──────── ENTRIES PROVIDED

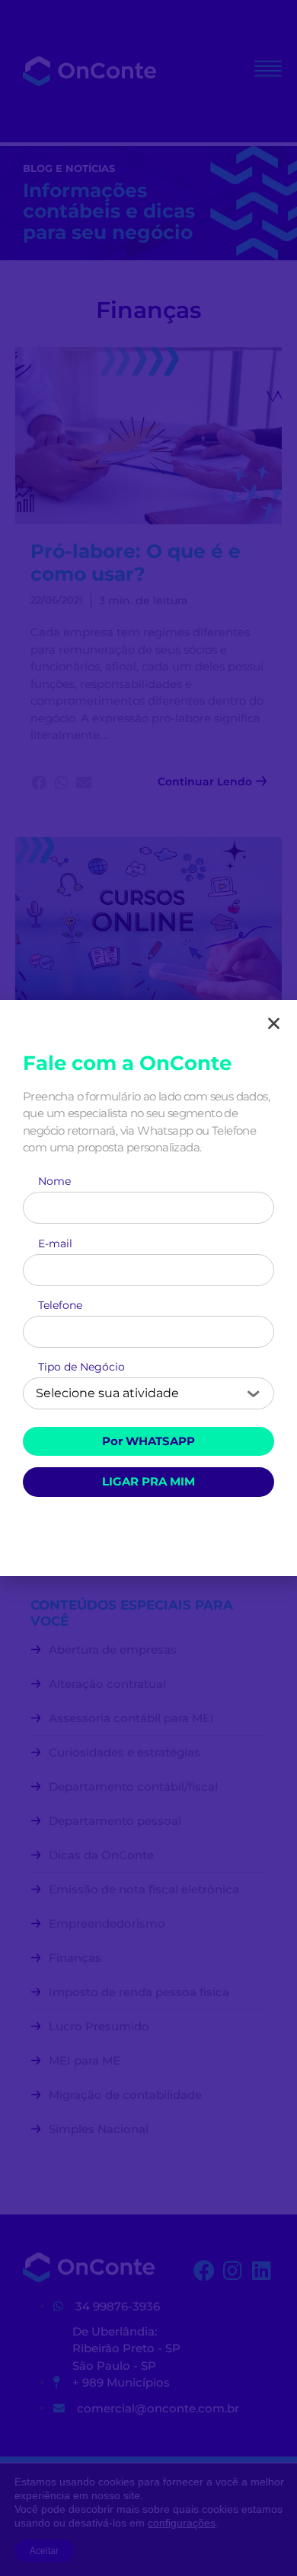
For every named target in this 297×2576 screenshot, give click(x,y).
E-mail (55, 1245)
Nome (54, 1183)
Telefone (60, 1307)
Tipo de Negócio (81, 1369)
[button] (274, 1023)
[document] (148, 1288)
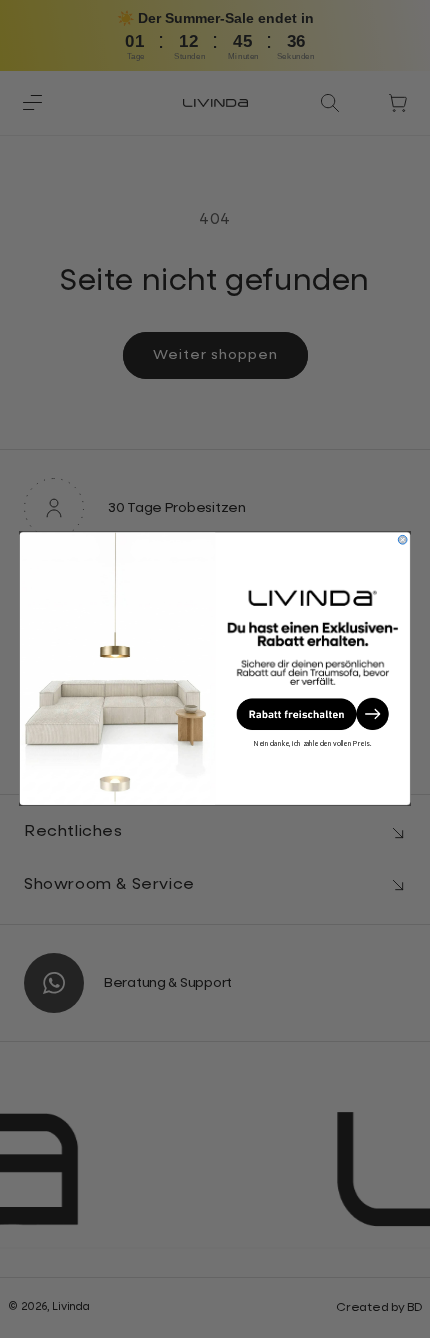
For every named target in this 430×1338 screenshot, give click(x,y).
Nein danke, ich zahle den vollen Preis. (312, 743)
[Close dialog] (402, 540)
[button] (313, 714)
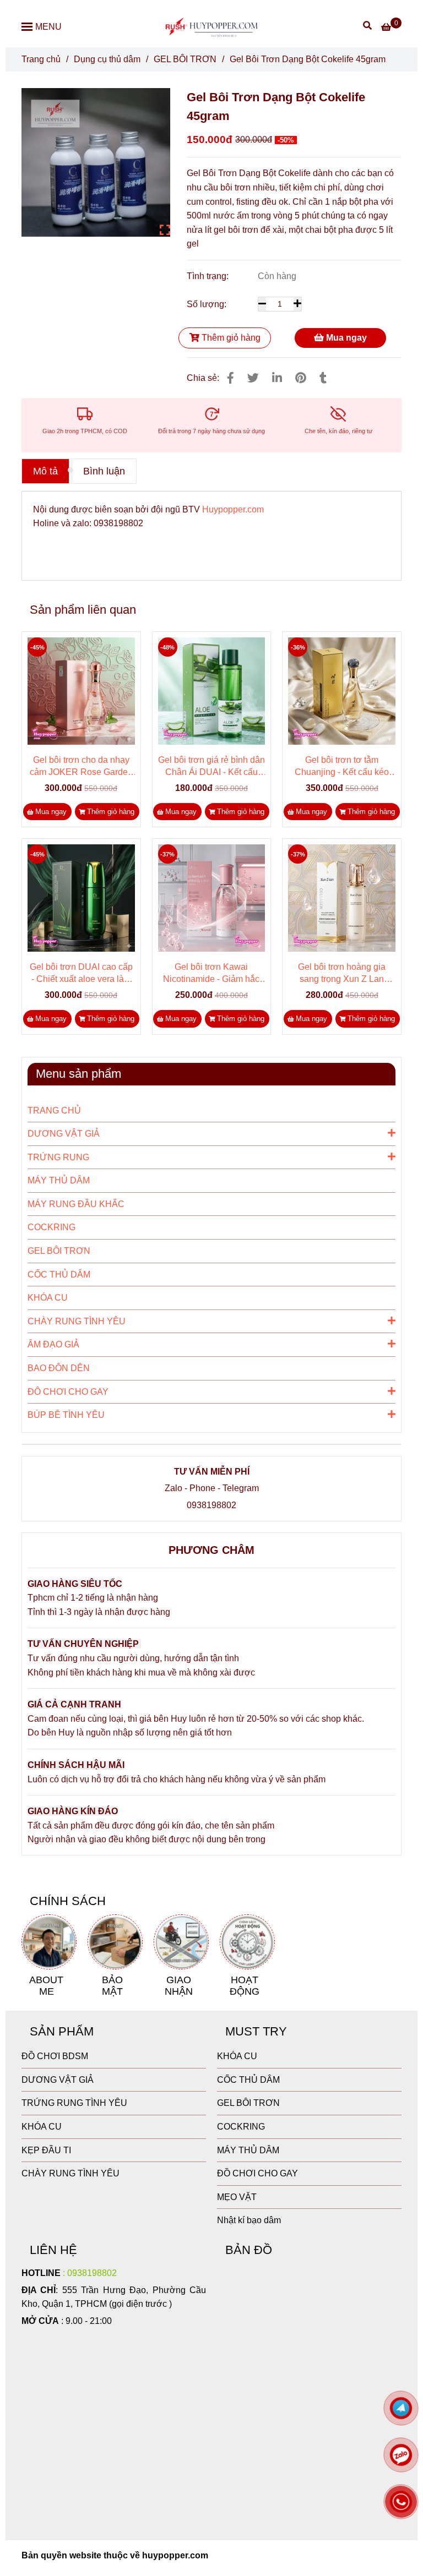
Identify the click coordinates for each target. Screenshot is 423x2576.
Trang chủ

────────────────

HOW TO COMPLETE THIS TASK:
Make an exact copy of the lines above, starting at the line that contains "Nein danke, ich" and running through the final line of the entries. Omit the pictures.

SOLUTION TO THIS PROBLEM:
Nein danke, ich zahle den vollen Preis. (312, 743)
[Close dialog] (402, 540)
[button] (313, 714)
Identify the click coordinates for each target. Screenshot is 423x2576.
Trang chủ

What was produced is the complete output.